I’m all for using corrective exercises when warranted. However, it appears many exercise enthusiasts & fitness professionals today design their programs strictly around corrective exercise and that bothers me. If the underlying issue has been corrected, why keep correcting? If you’re unable to hinge low enough in a squat, strengthening and activating your hip external rotators and stretching your hamstrings & adductors should be part of the corrective remedy. Once those areas are addressed, it’s time to squat. Many people continue to utilize corrective training even after the problem is addressed. I’m a proponent of corrective exercise training and I believe it has a place in fitness. But it shouldn’t be overused and definitely shouldn’t make up an an entire workout program. Regardless of the individual or training goals and objectives, compound movements should always take precedence. They’ve been tried and tested over time.

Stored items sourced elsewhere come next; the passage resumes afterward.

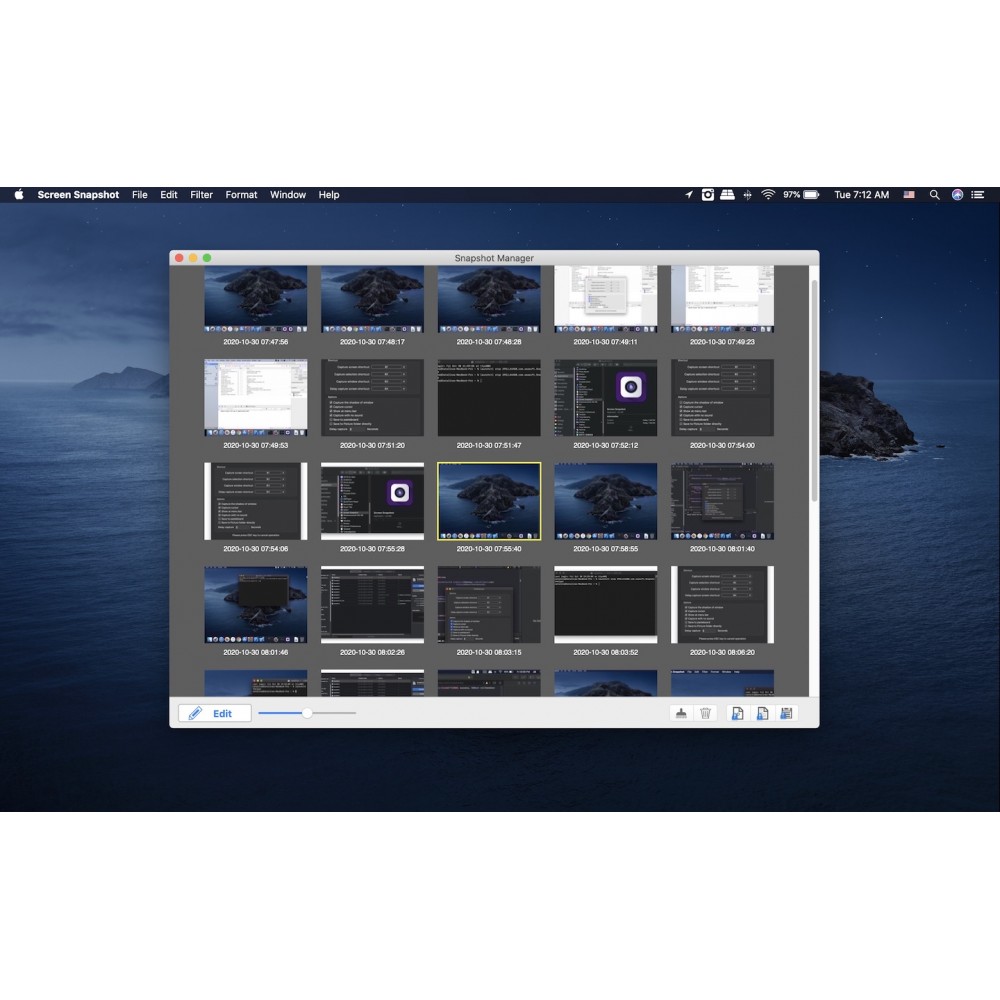Viewport: 1000px width, 1000px height.
Task: Open the Screen Snapshot application menu
Action: pyautogui.click(x=77, y=194)
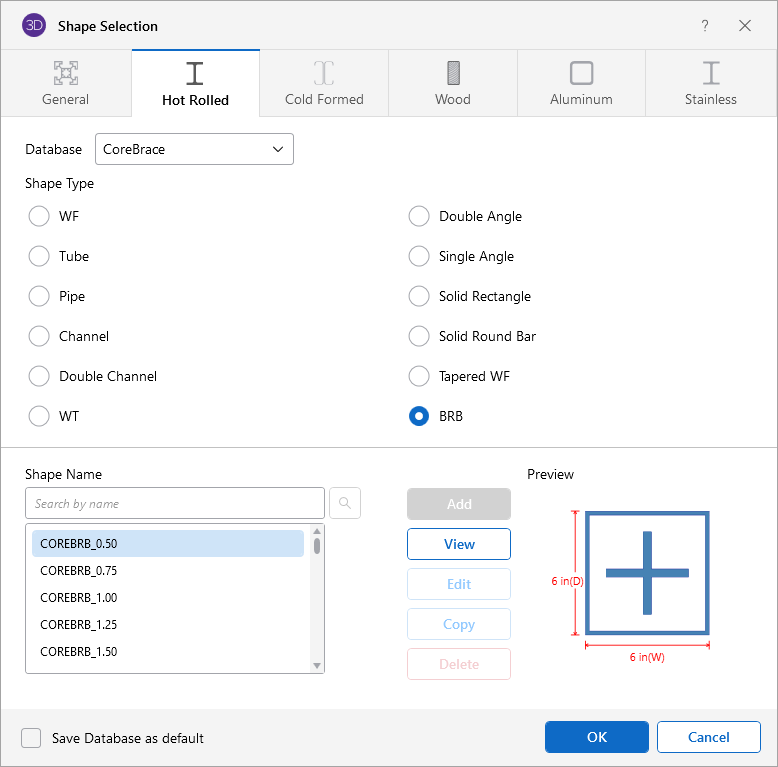
Task: Open the Stainless tab icon
Action: click(710, 73)
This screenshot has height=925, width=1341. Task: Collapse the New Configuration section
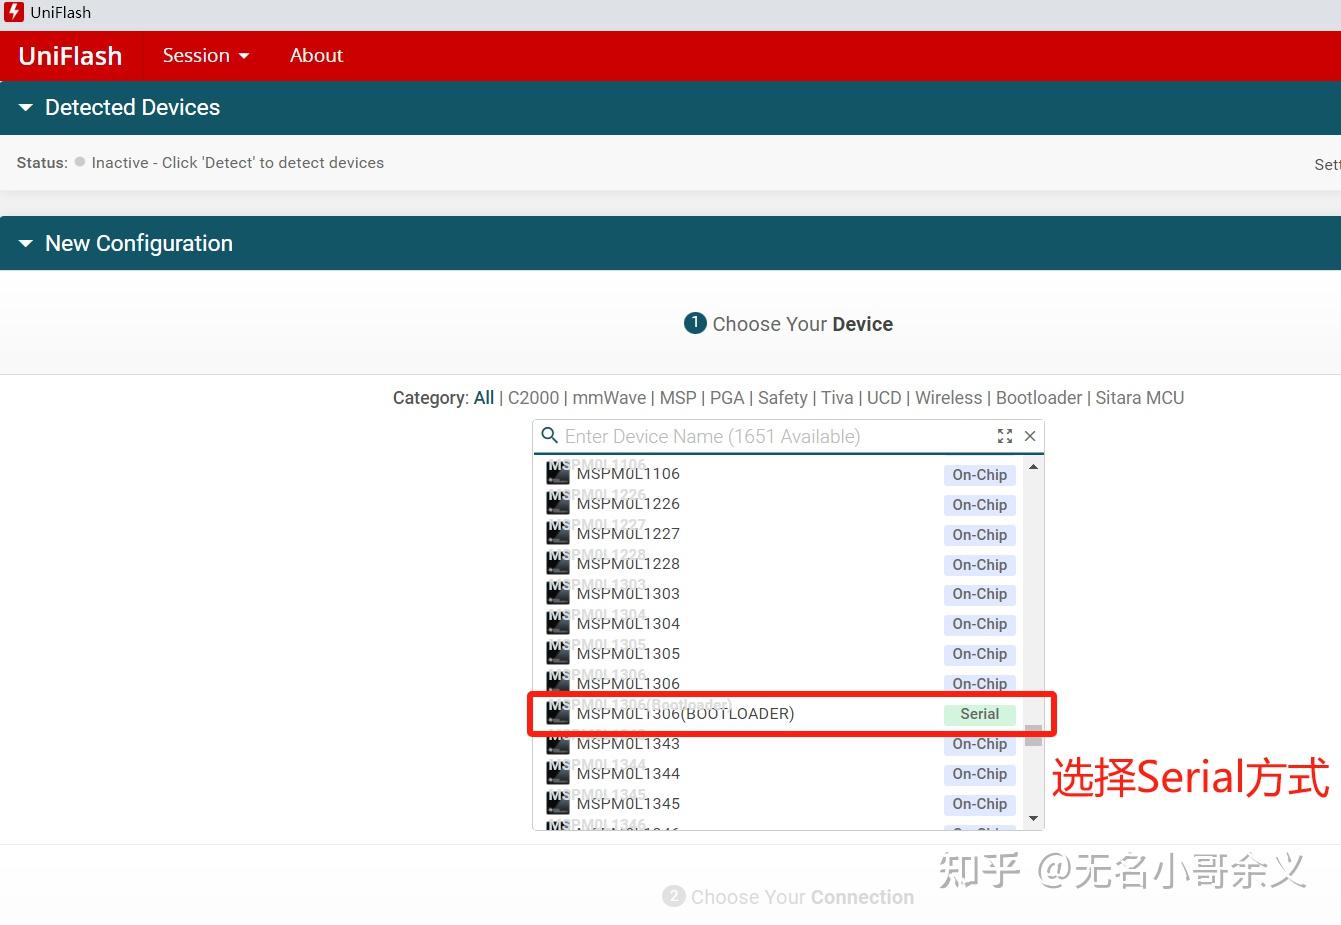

4. Progressively Overloading: Most of us know in order to continue to see results and yield dividends, we must continually add new challenges to out workouts, whether it be more resistance, less rest between sets, more sets and/or more reps. However some of us overload too soon, not allowing the body to adapt to the early demands. Progressive Overload, gradually adding resistance to strength exercises, must be approached steadily. Going from bench pressing 100 pounds in week 1 to 150 pounds in week 2 may be too much of an overload. The central nervous system gets a shock each time we exercise, which forces the muscles of the body to respond by getting strong and growing. However if the shock goes from a mild state to a more severe state, the joints and muscles panic at the arrival of an unexpected tension and that usually causes injury. Think of it as a first time driver who goes from driving at 55 mph in week 1 to all of a sudden 85 mph in the second week. It’s very likely that new driver will be not be comfortable at 85 mph in only his/her 2nd week of driving and may lose control of his/her vehicle. Whether you’re a newbie in the gym or a seasoned lifter who took a month off, always start with a mild to moderate intensity and progressively and wisely overload.